# Study questions
a. Extract the passage of the Aging with Dignity text starting with "In addition to founding" and going on through "President Paul Malley.", copying it word for word.
b. Continue the text about Aging with Dignity from the point where it stops.

# Source text

= Aging with Dignity =

Non-profit in Florida, United States

Aging with Dignity logo with tagline

Aging with Dignity is a national non-profit organization based in Tallahassee, Florida. The stated mission of Aging with Dignity is to "honor the God-given human dignity of the most vulnerable among us". The primary focus of Aging with Dignity is to improve end-of-life care by encouraging people to make medical decisions in advance of a serious illness.

==History==

Aging with Dignity was founded in 1996 by Jim Towey, who was inspired by his twelve years of work as legal counsel for Mother Teresa of Calcutta. Founding advisory board members include former Florida Governors Lawton Chiles, Jeb Bush, and Bob Graham, Assistant Secretary on Aging Josefina Carbonell and US Senator Bill Nelson among others. Initial support was provided by the Claude Pepper Foundation, the Harry & Jeannette Weinberg Foundation, and the Robert Wood Johnson Foundation.

==Leadership==

In addition to founding Aging with Dignity, Jim Towey served as President until his appointment in 2002 as director of the White House Office of Faith-Based and Community Initiatives. He was succeeded by current President Paul Malley.

==Projects==
===Five Wishes===
Five Wishes is a national advance directive that meets the legal requirements in 44 States and the District of Columbia. A Florida-only version was introduced in 1997, followed by a national version in 1998. An online version called Five Wishes Online was introduced in April 2011 allowing users to complete the document using an online interface or print out a blank version to complete by hand. More than 35 million documents are in circulation, distributed by more than 35,000 organizations worldwide. The document combines two legal documents, a living will and health care power of attorney in addition to addressing matters of comfort care, spirituality, forgiveness, and final wishes.

# Provided records
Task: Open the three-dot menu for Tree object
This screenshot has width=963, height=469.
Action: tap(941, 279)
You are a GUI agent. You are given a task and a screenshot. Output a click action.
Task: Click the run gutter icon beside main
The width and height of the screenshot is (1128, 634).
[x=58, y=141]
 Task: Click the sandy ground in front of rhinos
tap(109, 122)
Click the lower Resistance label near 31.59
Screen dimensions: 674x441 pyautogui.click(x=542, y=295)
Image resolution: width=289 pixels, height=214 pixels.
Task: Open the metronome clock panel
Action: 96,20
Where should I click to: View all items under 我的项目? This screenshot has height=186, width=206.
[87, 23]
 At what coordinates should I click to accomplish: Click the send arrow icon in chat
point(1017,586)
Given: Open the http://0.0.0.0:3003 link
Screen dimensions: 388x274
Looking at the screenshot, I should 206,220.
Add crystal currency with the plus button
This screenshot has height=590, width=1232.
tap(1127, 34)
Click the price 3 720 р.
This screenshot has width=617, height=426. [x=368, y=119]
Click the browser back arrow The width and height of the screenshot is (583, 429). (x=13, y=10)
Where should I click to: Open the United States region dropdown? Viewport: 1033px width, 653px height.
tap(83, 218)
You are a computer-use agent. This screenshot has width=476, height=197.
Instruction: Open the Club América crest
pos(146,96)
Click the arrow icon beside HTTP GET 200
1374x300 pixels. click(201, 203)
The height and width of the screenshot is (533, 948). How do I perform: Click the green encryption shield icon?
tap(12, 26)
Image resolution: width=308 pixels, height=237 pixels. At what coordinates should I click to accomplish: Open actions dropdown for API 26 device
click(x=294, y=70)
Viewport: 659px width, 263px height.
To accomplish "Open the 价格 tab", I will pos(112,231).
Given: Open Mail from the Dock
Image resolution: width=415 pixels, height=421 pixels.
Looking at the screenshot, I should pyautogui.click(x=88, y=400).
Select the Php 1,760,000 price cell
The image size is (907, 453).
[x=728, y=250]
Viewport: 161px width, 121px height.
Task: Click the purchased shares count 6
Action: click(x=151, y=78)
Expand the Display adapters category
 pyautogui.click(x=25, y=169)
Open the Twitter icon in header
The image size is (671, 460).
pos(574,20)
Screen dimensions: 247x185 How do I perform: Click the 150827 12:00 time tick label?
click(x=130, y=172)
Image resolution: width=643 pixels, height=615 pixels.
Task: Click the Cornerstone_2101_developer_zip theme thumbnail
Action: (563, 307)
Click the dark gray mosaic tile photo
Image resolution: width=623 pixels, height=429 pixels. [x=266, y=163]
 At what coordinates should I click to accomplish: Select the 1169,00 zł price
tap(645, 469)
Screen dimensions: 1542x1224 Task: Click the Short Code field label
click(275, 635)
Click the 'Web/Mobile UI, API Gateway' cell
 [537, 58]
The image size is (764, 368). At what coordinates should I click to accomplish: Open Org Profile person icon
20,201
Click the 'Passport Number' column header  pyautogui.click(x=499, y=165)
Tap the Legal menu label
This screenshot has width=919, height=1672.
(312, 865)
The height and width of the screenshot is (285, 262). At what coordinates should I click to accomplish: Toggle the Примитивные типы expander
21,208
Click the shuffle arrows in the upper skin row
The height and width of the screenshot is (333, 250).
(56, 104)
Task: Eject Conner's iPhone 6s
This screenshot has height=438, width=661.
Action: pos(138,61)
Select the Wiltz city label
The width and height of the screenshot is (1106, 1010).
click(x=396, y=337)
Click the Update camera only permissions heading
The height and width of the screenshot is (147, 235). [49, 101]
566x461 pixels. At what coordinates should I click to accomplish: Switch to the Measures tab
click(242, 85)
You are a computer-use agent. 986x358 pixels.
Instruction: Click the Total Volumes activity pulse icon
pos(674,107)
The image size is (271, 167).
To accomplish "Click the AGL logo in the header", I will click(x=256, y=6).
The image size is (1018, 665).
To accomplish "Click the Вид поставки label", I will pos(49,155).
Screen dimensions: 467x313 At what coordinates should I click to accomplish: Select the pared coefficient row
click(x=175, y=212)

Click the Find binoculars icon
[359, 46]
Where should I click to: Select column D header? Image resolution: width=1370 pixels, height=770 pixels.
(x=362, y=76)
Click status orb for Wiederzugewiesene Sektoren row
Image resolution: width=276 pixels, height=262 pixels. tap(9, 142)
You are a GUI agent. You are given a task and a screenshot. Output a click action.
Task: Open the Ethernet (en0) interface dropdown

# Set of answers
a.
In addition to founding Aging with Dignity, Jim Towey served as President until his appointment in 2002 as director of the White House Office of Faith-Based and Community Initiatives. He was succeeded by current President Paul Malley.

b.
===Translations===
Five Wishes has been translated into 29 different languages: Albanian, Arabic, Armenian, Bengali, Chinese Traditional, Chinese Simplified, Croatian, French, German, Gujarati, Haitian Creole, Hebrew, Hindi, Hmong, Ilocano, Italian, Japanese, Khmer, Korean, Persian, Polish, Portuguese, Punjabi, Russian, Somali, Spanish, Tagalog, Urdu, and Vietnamese.

===Voicing My Choices===
Voicing My Choices is a planning guide for adolescents and young adults. It seeks to helps young people living with a serious illness to communicate their preferences to friends, family and caregivers. The document was developed by researchers at the Pediatric Oncology Branch, National Cancer Institute and the National Institute of Mental Health at the National Institutes of Health.

===My Wishes===
My Wishes is a pediatric document that helps children communicate how they want to be treated if they become very sick. Based on Five Wishes and developed by child life professionals, My Wishes was introduced nationally in May 2006. The document seeks to empower children to make their wishes known, and to facilitate communication with family and health care providers. The My Wishes document is also available in Spanish (Mis Deseos).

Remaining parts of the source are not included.